### Task directions
Transcribe the part of the passage on China's energy policy between "New Energy. In" and "plants to date.", inclusive, without changing any word or punctuation mark.

### Reading passage
= = = = = = =
New Energy. In a bid to reduce the country’s reliance on coal, the NDRC has mandated that power companies generate at least 8 percent of their electricity from so-called new energy—such as nuclear power plants or wind turbines. But the wind is unreliable: in some provinces, it blows strongest in fall and winter, exactly when coal-fired power plants are most needed for their other output: heat. And while China is building nuclear power plants, the uranium-fueled reactors have not displaced any coal plants to date.

Energy Efficiency. Last November, when China appeared on the verge of exceeding the energy-efficiency targets set for the end of 2010, government officials imposed blackouts in some regions to make sure the country achieved its goal. That prompted factory owners to switch to back-up diesel generators, which still emit CO2, to avoid fines for late deliveries of goods.  China is willing to do “some very irrational things” to meet its efficiency goals, says Berkeley Lab’s Levine.

The Chinese point to a double standard on the part of the U.S. “We have only developed our economy for three decades, and now we face great pressure [to clean up]. That is unfair,” NDRC’s Zhang says. He reaffirmed his commitment to expanding sources of alternative energy, but, he added, “for the foreseeable future, coal will continue to take up a big part of our energy mix.”
= = = = = = =
### The data

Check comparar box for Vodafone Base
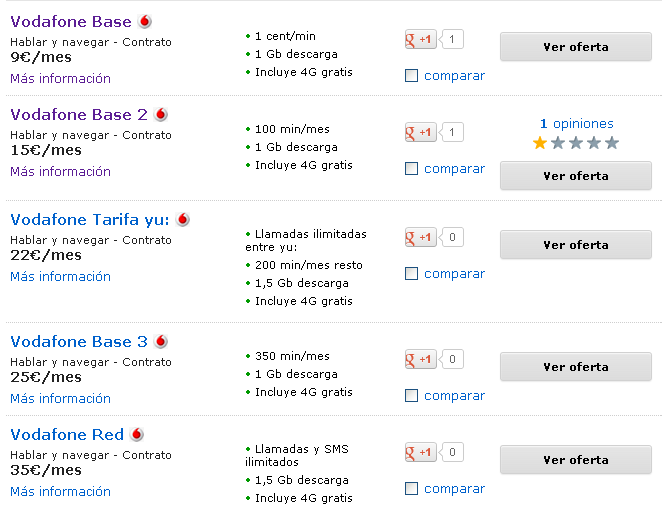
= = = = = = =
### Answer to this exercise
New Energy. In a bid to reduce the country’s reliance on coal, the NDRC has mandated that power companies generate at least 8 percent of their electricity from so-called new energy—such as nuclear power plants or wind turbines. But the wind is unreliable: in some provinces, it blows strongest in fall and winter, exactly when coal-fired power plants are most needed for their other output: heat. And while China is building nuclear power plants, the uranium-fueled reactors have not displaced any coal plants to date.